What’s more, Career Pathways is a huge asset to our partner providers.  Our partner centers are able to capture new talent coming through the Career Pathways program and they are able to send the teachers they already employ through the program, to ensure that their staff receive the training and certification they need to grow as professionals.  Neighborhood Villages is also able to help facilitate placements at partner provider centers for Career Pathways graduates.  The result is a higher-functioning, stronger employment ecosystem that better meets the needs of centers and teachers alike. 

Most importantly, it’s a scale-able model that many policy makers and states can follow, just as Massachusetts has done.

Invest in ongoing professional development to build and retain a team of high-quality teachers.

With razor thin operating margins and limited reserves, early education and care providers struggle to find resources to invest in professional development opportunities for teach staff. Compare this to  public K-12 districts, which provide schools and their teachers resources, trainings, professional development opportunities, and more.  In our early education and care system, individual providers - and their teaching staff – are on their own.

▶ Material shown
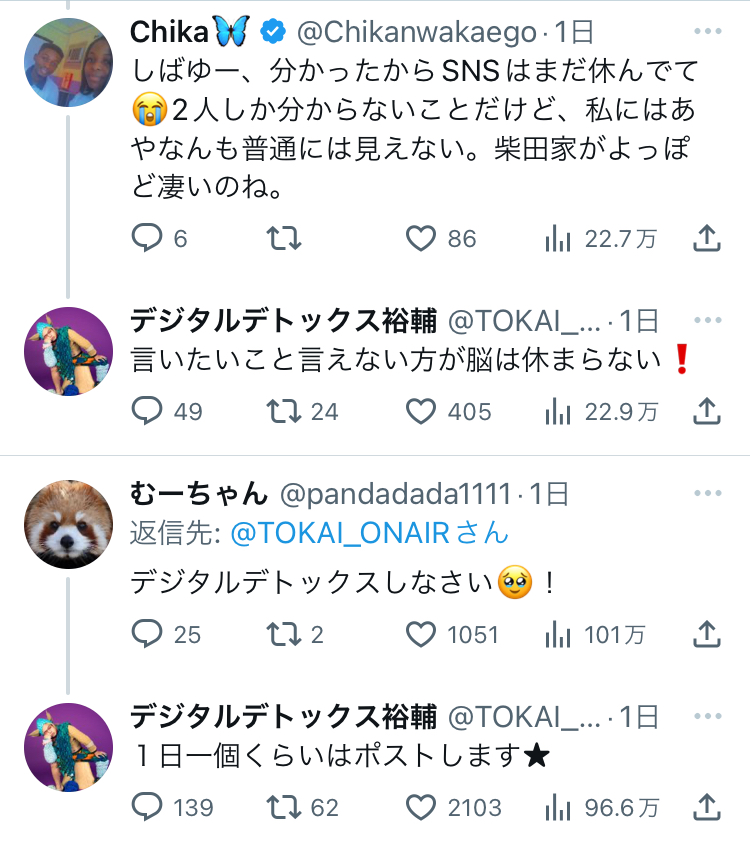Viewport: 750px width, 851px height.
Task: Repost the tweet with 62 reposts
Action: click(x=285, y=807)

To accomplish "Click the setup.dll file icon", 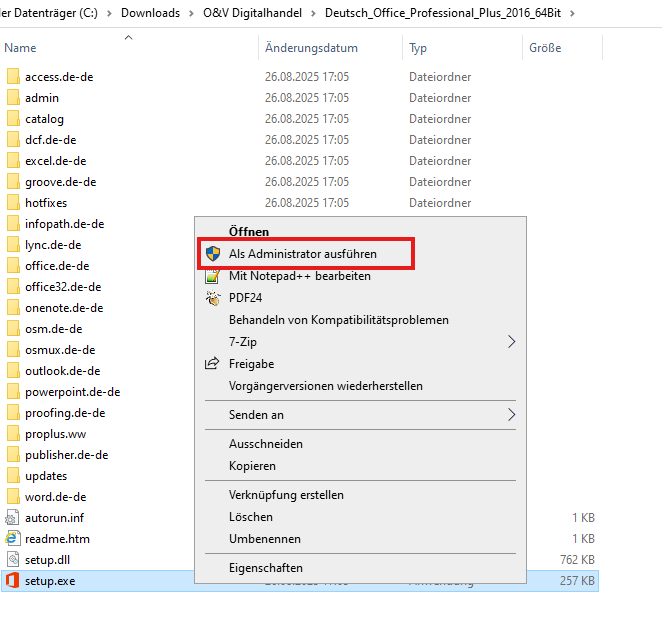I will [13, 559].
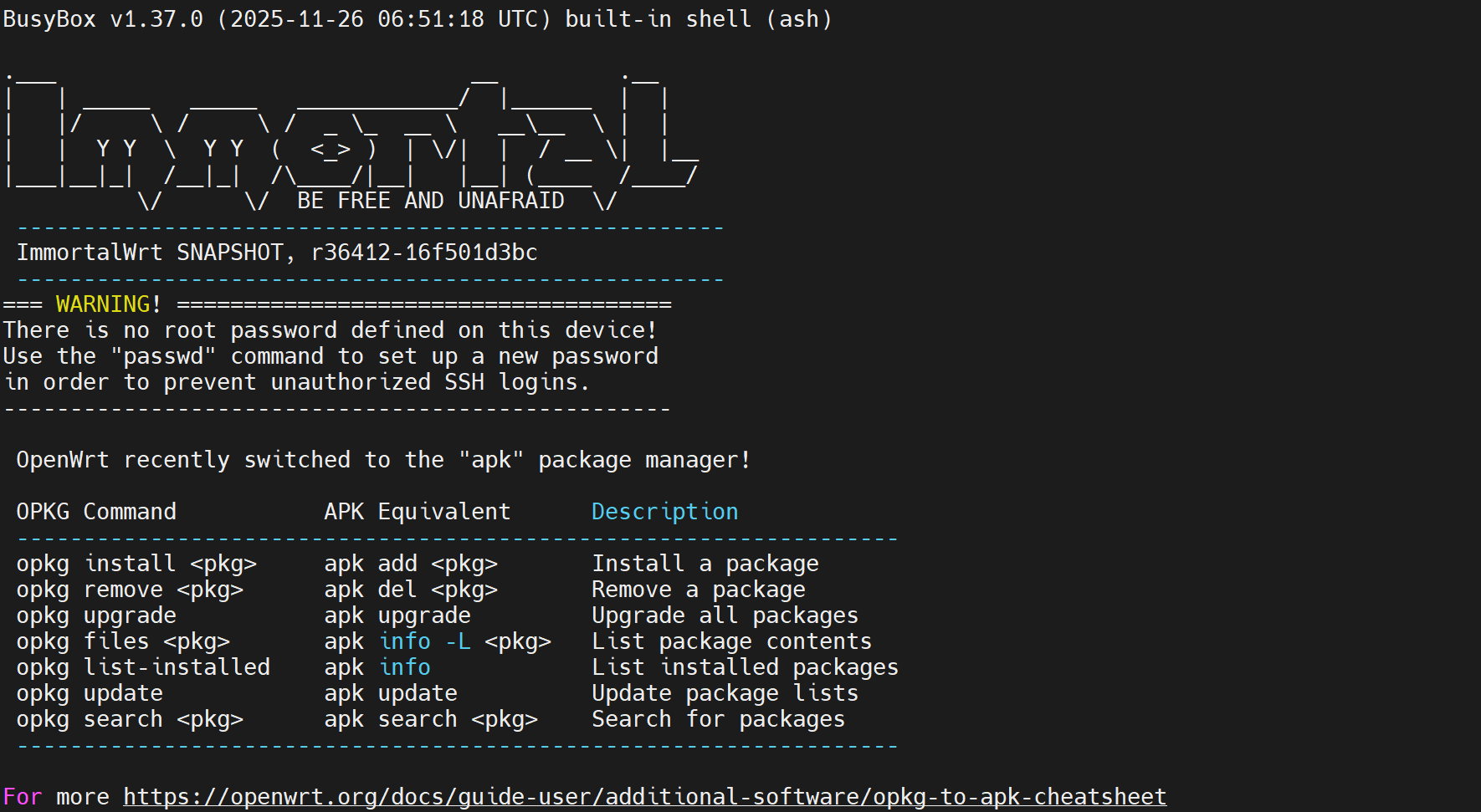Click the cyan "info -L" option text
The height and width of the screenshot is (812, 1481).
[x=425, y=641]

▶ Work to complete
Copy out the full text on Career Pathways and professional development for early education teachers, word for word.

▶ Written answer
What’s more, Career Pathways is a huge asset to our partner providers.  Our partner centers are able to capture new talent coming through the Career Pathways program and they are able to send the teachers they already employ through the program, to ensure that their staff receive the training and certification they need to grow as professionals.  Neighborhood Villages is also able to help facilitate placements at partner provider centers for Career Pathways graduates.  The result is a higher-functioning, stronger employment ecosystem that better meets the needs of centers and teachers alike. 

Most importantly, it’s a scale-able model that many policy makers and states can follow, just as Massachusetts has done.

Invest in ongoing professional development to build and retain a team of high-quality teachers.

With razor thin operating margins and limited reserves, early education and care providers struggle to find resources to invest in professional development opportunities for teach staff. Compare this to  public K-12 districts, which provide schools and their teachers resources, trainings, professional development opportunities, and more.  In our early education and care system, individual providers - and their teaching staff – are on their own.